News footage showed the infant’s distressed mother urgently seeking assistance, as he struggled for breath. He was swiftly admitted to the intensive care unit, where a paramedic noted that he had gone without food for several days, attributing it to the severe scarcity of baby formula milk in Gaza.
As baby Mahmoud was losing his short fight for life, back in the UK Stephen Flynn was struggling to control his anger. Not at the senseless loss of life, the continuing violence - almost 70,000 Palestinians have also been wounded since October 7 - or the failure of the international community to broker a cessation of, or at the very least, an extended pause in, hostilities.
What was exercising him to the point of distraction, was a breach of parliamentary protocol in the House of Commons, following his attempt to have a "meaningful vote" on an immediate ceasefire in Gaza.
The wording of Mr Flynn’s Opposition Day motion posed a problem for the Labour party, which has resolutely opposed a ceasefire, to avoid any suggestion of antisemitism, and Sir Keir Starmer sought to amend it to head off an embarrassing rebellion among his own MPs.
While not against the parliamentary rules, it is a convention that such motions tabled by one party should not be amended by another, but that was over-ruled by Speaker Sir Lyndsay Hoyle, a former Labour MP.
So incensed was Mr Flynn that he led a walkout of the SNP group from the Commons chamber. Clearly, where arcane rules about parliamentary procedure are at stake, the ceasefire could wait.
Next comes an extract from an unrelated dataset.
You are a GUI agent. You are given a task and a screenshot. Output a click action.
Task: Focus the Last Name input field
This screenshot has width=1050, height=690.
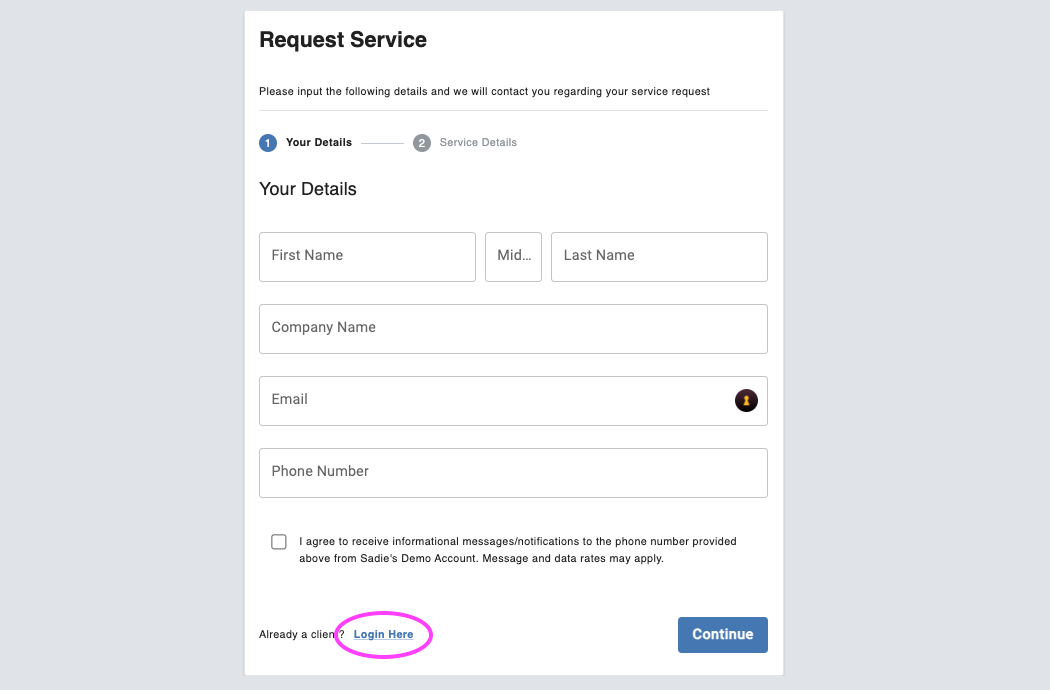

As the MP continued to fulminate and bloviate about who had the right to draft and amend parliamentary motions, a further 100 people were being killed by Israeli strikes on the Gaza strip in a single 24-hour period.
They included 24 people, mostly women and children, slaughtered by an Israeli strike on a home in Deir el-Balah, sheltering dozens of displaced Palestinians.
Among Mr Flynn’s "achievements" of the past week has been to unite the SNP with the Conservatives as they marched, in lockstep, against the perceived bureaucratic crimes of Hoyle and his supposed co-conspirators in the Labour Party.
Whatever the merits of the way in which the Gaza debate was managed or mismanaged, it is nothing compared with the towering arrogance of Mr Flynn and his acolytes.
I was abroad as events unfolded, and I shared the same bemused perspective as foreign onlookers who wondered aloud what has become of British politics and perspective.
Mr Flynn’s first delusion was to suppose that any of it mattered. The days when Britain exercised any influence or involvement in the region are distant and forgotten.
The debate was only ever going to be a symbolic demonstration of solidarity with the inhabitants of Gaza, and so the way it was conducted, and how it was perceived, were important.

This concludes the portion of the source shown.